## Задание 1
Перепишите дословно строки из записей, начиная со строки, где есть «Identify the location of table-row: High», и заканчивая строкой, где есть «(226, 408).», включая обе. Изображения в ответ не включайте.
## Задание 2
Продолжите спор романтика с академиком о театре, начав сразу после последней реплики.

## Фрагмент документа
▶
Романтик. Прошу простить меня; разум не мог вам сообщить это. Зритель, говорите вы, может себе представить, что прошло двадцать четыре часа с тех пор, как он два часа тому назад вошел в свою ложу; но откуда вы могли бы это узнать, если бы вам не сказал опыт? Откуда могли бы вы узнать, что часы, которые кажутся такими долгими для скучающего человека, как будто летят для того, кто веселится, если бы вас не учил этому опыт? Словом, один только опыт должен разрешить наш спор.

Академик. Конечно, опыт.

Романтик. Так вот! Опыт уже высказался против вас. В Англии в продолжение двух веков, в Германии в течение пятидесяти лет ставят трагедии, действие которых продолжается целые месяцы, и воображение зрителей отлично представляет себе это.

Академик. Ну, вы ссылаетесь на иностранцев, да еще на немцев!

Романтик. Мы поговорим как-нибудь в другой раз об этом неоспоримом превосходстве французов вообще и жителей Парижа в частности над всеми народами мира. Я отдаю вам справедливость; вы искренне убеждены в этом превосходстве, вы — деспоты, избалованные двухвековой лестью. Случаю было угодно поручить вам, парижанам, создавать литературные репутации в Европе; а одна умная женщина, известная своим полным энтузиазма преклонением[13] перед красотами природы, чтобы понравиться парижанам, воскликнула: «Самая красивая канавка на свете — это канавка на улице Бак!» Все добропорядочные писатели не только во Франции, но и во всей Европе льстили вам для того, чтобы получить от вас взамен немного литературной славы; и то, что вы называете внутренним чувством, психологической очевидностью, не что иное, как психологическая очевидность избалованного ребенка, другими словами, привычка к лести.

Но вернемся к нашей теме. Можете ли вы отрицать, что жителей Лондона или Эдинбурга, соотечественников Фокса и Шеридана[14], — а они, может быть, не такие уж глупцы — ничуть не шокируют трагедии, вроде «Макбета»? Так вот, эта пьеса, ежегодно бесчисленное количество раз вызывающая аплодисменты в Англии и Америке, начинается убийством короля и бегством его сыновей, а кончается возвращением этих принцев с армией, которую они собрали в Англии, чтобы свергнуть с престола кровавого Макбета. Этот ряд действий по необходимости требует многих месяцев.

Академик. Ах! Вы никогда не убедите меня в том, что англичане и немцы, хоть они и иностранцы, действительно воображают, будто проходят целые месяцы в то время, как они сидят в театре.

Романтик. Так же как и вы никогда не убедите меня в том, что французские зрители думают, будто прошло двадцать четыре часа в то время, как они смотрели представление «Ифигении в Авлиде».

Академик (теряя терпение). Это совсем другое дело!
◀
## Записи с данными
▶
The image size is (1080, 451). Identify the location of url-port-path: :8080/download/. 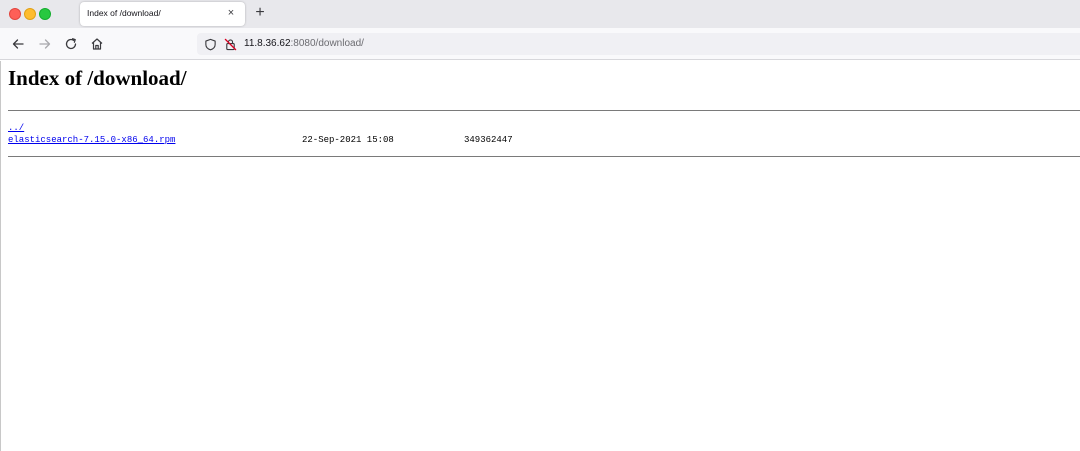
(327, 44).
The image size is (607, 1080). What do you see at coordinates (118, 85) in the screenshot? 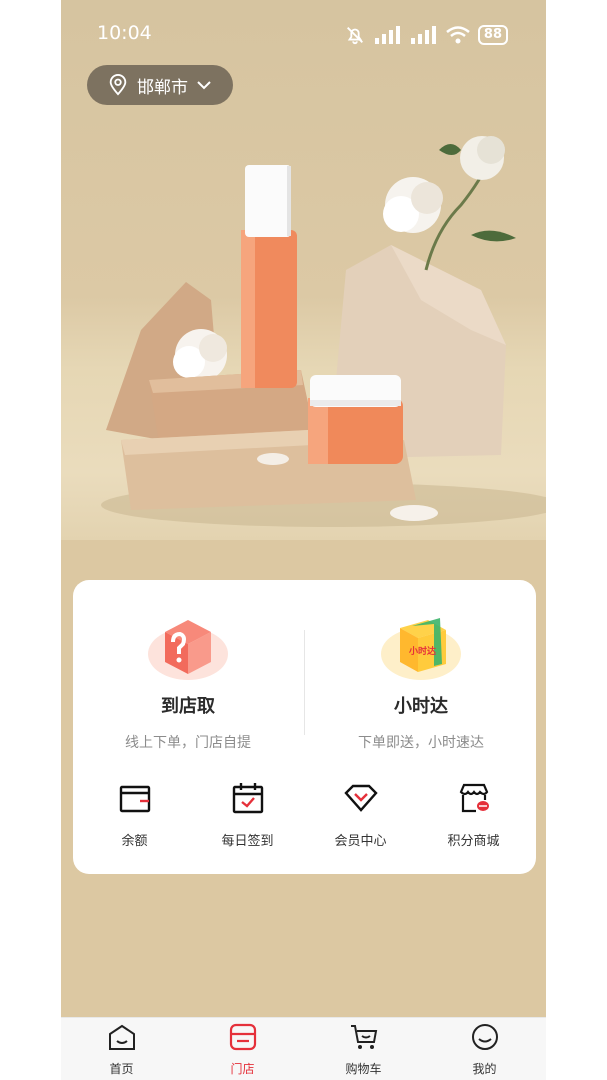
I see `location-pin-icon` at bounding box center [118, 85].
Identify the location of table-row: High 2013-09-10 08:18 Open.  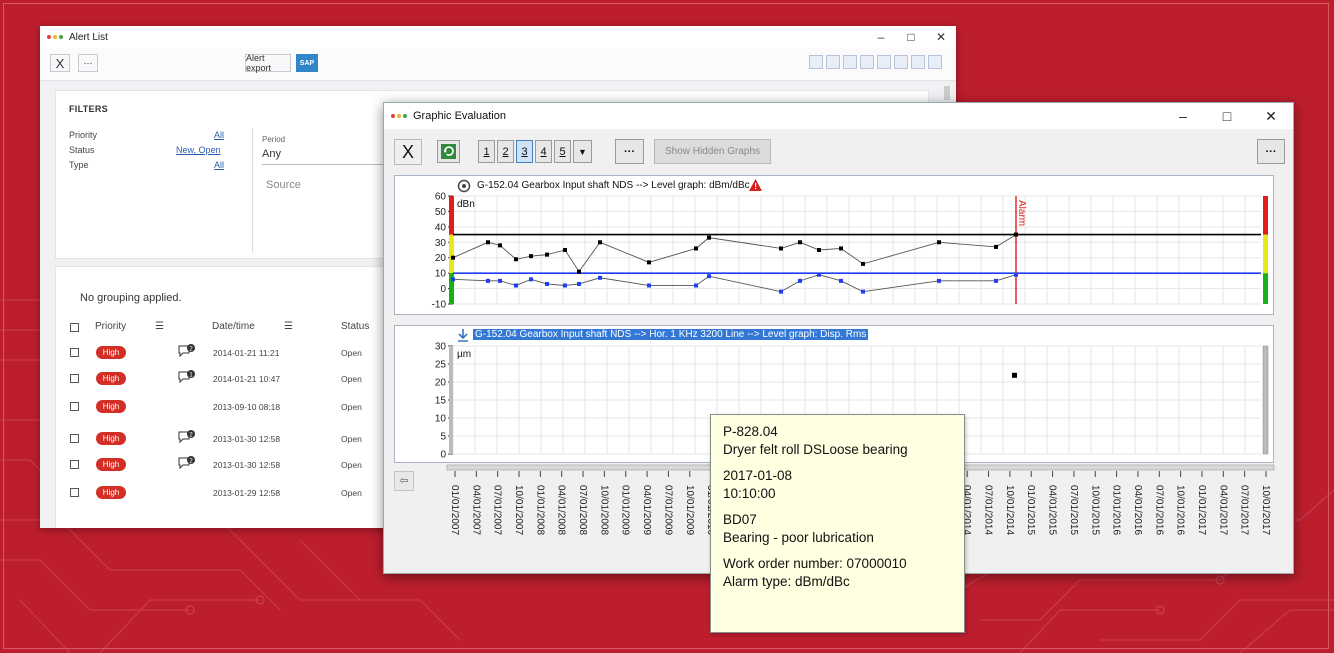
(226, 408).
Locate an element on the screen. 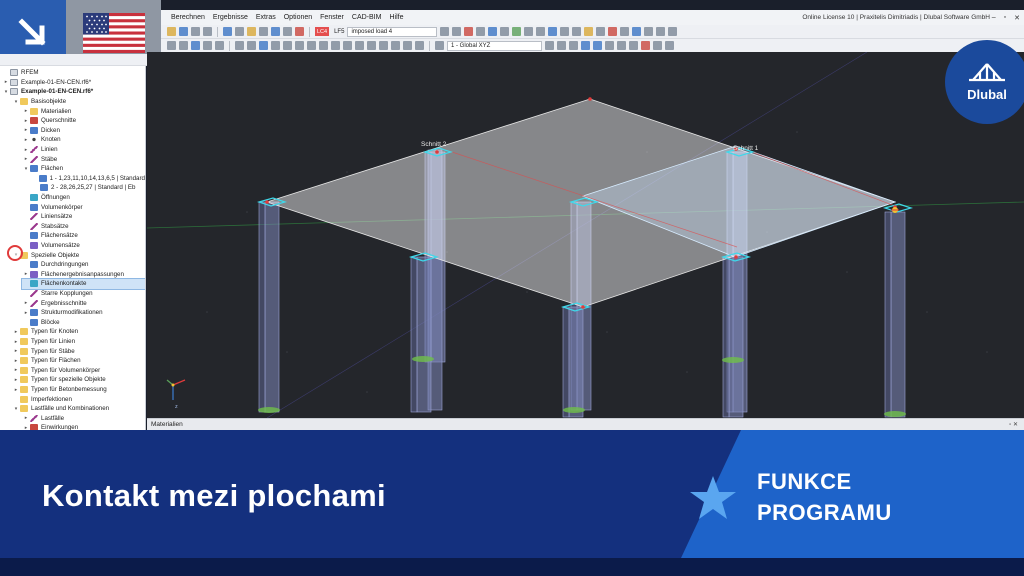 This screenshot has height=576, width=1024. nav-tree-item: ▾ Lastfälle und Kombinationen is located at coordinates (78, 409).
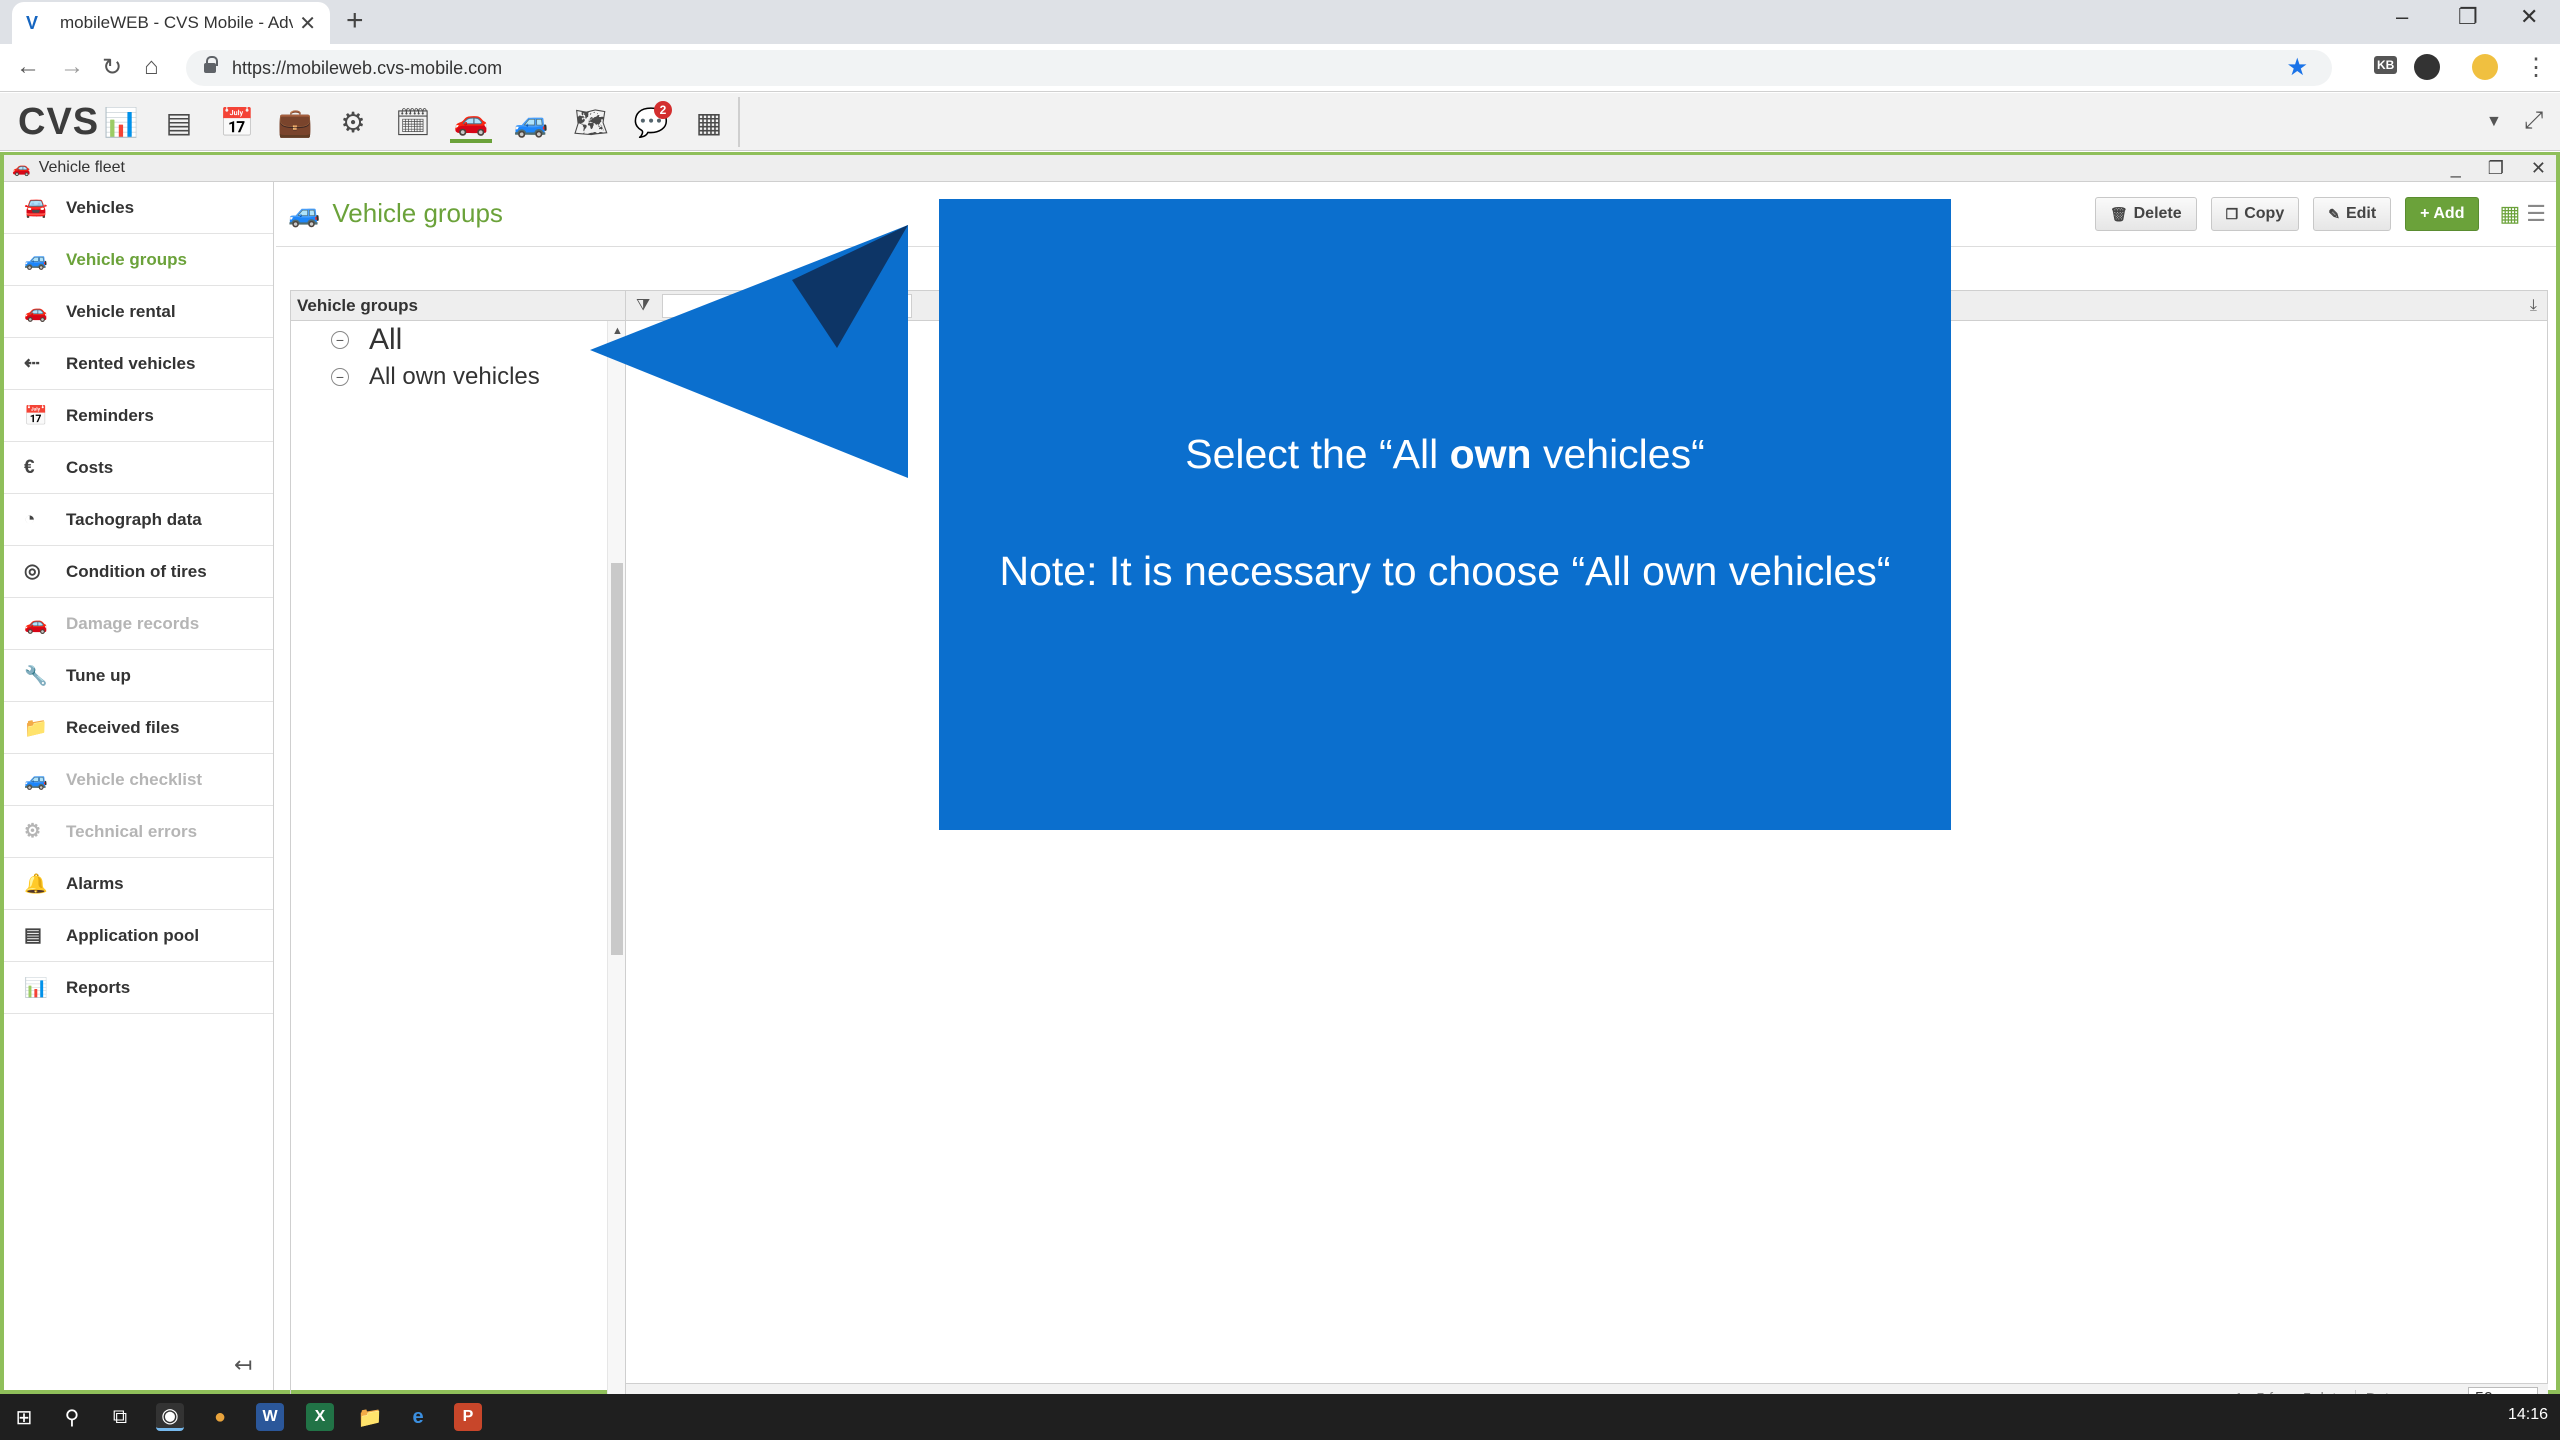  I want to click on excel-icon: X, so click(320, 1417).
◀
## Ответ 1
Identify the location of table-row: High 2013-09-10 08:18 Open.  
(226, 408).

## Ответ 2
Романтик. Не сердитесь, благоволите обратить внимание на то, что происходит в вашей голове. Попытайтесь откинуть на мгновение завесу, которую привычка набрасывает на действия, протекающие так быстро, что вы уже почти потеряли способность следить за ними глазом и видеть, как они совершаются. Договоримся относительно слова иллюзия. Когда мы говорим, что воображение зрителя допускает, будто прошло все то время, которое необходимо для изображаемых на сцене событий, то это не значит, что иллюзия зрителя заставляет его верить, будто время это действительно протекло. Дело в том, что зритель, увлеченный действием, не обращает на это внимания, он совсем не думает о том, сколько прошло времени. Ваш парижский зритель ровно в семь часов видит, как Агамемнон будит Аркаса, он является свидетелем прибытия Ифигении, он видит, как ее ведут к алтарю, где ее ждет иезуит Калхас; если спросить его, то он мог бы ответить, что для всех этих событий потребовалось несколько часов. Однако, если во время спора Ахилла с Агамемноном он взглянет на часы, часы скажут ему: восемь с четвертью. Кто из зрителей удивится этому? Однако пьеса, которой он аплодирует, тянется уже несколько часов.

Причина вот в чем: даже ваш парижский зритель привык видеть, что время на сцене и в зрительном зале протекает неодинаково. Это факт, который вы не можете отрицать.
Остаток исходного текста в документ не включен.